The solution to the linked list problem, and the direction towards better cache management methods, is to follow procedures that are contrary to commonly accepted programming principals. First, do not align the data and pad the data. Second, allocate the entire linked list in one allocation and then thread the list. These two steps gain ~ 20/108 cache line utilization (4 extra bytes for pointer on 32-bit system), and perhaps more importantly ~60% better cache page utilization. Add this to the reduction in overhead for particle migration and you see significantly better performance.

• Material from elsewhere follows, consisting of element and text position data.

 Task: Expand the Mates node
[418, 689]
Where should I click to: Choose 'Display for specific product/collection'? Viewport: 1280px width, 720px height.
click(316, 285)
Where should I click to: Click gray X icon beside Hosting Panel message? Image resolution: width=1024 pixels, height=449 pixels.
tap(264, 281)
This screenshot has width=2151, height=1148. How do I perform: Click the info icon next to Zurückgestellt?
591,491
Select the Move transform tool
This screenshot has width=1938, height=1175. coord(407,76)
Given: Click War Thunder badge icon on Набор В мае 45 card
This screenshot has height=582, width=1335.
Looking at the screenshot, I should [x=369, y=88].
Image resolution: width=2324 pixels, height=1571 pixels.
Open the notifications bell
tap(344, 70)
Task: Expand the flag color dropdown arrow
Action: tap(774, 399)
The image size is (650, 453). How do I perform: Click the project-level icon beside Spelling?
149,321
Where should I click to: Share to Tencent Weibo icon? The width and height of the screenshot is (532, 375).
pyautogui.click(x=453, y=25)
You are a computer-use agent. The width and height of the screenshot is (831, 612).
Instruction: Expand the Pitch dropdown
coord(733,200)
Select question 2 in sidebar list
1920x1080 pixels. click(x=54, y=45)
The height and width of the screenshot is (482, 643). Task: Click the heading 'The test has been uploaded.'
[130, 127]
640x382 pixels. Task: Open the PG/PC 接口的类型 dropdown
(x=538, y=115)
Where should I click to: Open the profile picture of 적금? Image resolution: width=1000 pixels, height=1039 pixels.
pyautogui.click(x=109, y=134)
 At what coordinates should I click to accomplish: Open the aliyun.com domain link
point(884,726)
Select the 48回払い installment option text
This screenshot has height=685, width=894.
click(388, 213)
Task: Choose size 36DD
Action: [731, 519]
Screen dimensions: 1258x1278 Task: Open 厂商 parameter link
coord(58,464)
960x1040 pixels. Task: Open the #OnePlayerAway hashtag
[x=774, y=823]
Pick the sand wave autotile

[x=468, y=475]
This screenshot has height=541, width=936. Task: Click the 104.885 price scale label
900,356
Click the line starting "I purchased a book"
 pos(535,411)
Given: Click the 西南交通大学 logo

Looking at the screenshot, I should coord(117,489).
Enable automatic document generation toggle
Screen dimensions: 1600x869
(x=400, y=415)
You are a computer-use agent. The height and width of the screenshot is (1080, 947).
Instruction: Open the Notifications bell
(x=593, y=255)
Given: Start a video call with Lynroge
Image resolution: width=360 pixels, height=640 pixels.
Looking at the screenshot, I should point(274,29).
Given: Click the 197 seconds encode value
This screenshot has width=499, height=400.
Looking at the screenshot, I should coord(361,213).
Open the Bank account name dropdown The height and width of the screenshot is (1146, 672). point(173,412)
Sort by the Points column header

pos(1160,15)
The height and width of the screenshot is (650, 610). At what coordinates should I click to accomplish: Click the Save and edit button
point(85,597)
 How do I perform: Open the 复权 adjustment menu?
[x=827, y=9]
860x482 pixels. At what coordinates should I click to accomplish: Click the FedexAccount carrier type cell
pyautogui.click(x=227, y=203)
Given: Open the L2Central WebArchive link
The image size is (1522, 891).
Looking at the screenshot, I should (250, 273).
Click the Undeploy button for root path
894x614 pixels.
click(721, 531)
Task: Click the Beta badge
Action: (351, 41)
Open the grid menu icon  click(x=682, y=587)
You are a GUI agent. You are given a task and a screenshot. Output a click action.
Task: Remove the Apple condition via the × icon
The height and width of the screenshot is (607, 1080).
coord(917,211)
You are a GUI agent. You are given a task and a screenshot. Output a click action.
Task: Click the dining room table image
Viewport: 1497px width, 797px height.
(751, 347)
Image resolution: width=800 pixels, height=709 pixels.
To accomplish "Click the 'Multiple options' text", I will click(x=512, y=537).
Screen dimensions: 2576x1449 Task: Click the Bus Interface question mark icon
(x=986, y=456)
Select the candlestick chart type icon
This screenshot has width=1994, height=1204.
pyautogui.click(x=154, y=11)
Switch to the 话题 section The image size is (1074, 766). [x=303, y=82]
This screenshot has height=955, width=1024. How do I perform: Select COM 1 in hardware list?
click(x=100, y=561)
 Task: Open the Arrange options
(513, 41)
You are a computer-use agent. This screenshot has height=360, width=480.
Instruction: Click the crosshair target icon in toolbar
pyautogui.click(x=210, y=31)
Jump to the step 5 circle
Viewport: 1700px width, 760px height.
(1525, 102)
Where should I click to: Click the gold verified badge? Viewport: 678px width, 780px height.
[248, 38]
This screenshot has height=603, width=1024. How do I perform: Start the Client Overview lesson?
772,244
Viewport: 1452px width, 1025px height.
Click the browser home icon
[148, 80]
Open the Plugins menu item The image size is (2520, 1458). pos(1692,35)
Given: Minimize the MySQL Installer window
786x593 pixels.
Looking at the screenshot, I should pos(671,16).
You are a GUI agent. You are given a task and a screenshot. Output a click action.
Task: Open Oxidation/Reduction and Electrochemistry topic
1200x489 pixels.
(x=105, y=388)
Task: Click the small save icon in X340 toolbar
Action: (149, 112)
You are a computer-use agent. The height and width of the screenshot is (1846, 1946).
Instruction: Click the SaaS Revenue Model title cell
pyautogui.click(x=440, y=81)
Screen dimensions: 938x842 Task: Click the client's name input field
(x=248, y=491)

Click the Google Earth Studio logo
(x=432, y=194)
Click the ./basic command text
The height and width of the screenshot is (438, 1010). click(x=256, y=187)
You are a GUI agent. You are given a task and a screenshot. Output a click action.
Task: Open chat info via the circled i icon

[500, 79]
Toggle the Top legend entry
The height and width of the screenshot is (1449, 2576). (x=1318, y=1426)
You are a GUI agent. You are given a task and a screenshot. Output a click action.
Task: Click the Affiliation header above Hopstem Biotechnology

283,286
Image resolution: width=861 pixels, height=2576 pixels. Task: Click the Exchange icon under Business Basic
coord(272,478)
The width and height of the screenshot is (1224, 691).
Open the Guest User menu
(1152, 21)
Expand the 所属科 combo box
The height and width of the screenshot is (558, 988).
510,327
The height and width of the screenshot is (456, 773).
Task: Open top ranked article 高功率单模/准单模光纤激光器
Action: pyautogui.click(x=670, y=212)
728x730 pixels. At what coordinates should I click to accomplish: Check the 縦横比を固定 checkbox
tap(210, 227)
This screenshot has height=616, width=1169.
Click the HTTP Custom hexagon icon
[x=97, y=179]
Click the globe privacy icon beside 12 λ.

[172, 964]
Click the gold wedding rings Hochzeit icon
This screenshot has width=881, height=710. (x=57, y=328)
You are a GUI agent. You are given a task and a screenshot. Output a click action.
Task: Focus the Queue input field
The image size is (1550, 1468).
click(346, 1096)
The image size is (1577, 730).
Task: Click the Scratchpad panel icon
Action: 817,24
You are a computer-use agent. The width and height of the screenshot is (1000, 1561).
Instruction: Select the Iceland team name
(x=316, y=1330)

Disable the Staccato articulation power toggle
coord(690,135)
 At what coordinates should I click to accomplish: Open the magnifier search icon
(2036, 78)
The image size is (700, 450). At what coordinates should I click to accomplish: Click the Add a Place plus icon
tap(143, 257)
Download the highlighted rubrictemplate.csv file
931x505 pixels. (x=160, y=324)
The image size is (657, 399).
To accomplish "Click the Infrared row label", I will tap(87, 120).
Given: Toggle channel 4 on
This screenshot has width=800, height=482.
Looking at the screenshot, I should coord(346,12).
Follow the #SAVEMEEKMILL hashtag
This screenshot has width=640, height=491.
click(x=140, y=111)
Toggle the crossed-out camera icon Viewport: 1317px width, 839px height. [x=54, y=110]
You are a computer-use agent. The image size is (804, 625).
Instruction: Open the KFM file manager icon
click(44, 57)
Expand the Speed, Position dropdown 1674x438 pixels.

An additional technique employed by the QuickThead code, and which improves cache utilization, is derived from an observation of how cell(particles) to cell(particles) calculations are performed. When the interactions within a 3x3x3 (or smaller) array of cells is performed, duplicate calculations are eliminated by calculations to be performed with cells in the 3x3x3 array of neighboring cells who's cell address is less than the current cell. This avoids calculations between cell A and B being made together with calculations between cell B and A. The code used by Serial, TBB and Pthreads-w32 drive the current focus cell in the X, Y, Z directions from 0:nX, 0:nY, 0:nZ which means the current cell of focus is migrating away from cells who's particles data have just been read in to the L1 cache. The QuickThread implementation runs the iterations in reverse nX:0, nY:0, nZ:0 an by doing so, some of the cell data from the prior iteration has a better probability of residing in L1 cache and an almost certainty of residing in L2 cache.
In closing, there are questions remaining: Is this the best technique to use, and if not, what technique is better. The answer to these are related and not so simple to state. In running various prototype techniques it becomes apparent that some techniques are superior in the smaller particle count problems, while other techniques are superior in the larger particle count simulations. The general technique used by all threading models in this report advanced the frame in 5 stages with barriers in between each stage. An experimental version seems to show promise on large simulations (500K and larger) which has eliminated the barriers and which permits phase skewing between the 5 stages amongst the various threads. This technique has higher management overhead and therefore payback occurs only on larger simulation models. This technique may be discussed in a future blog article.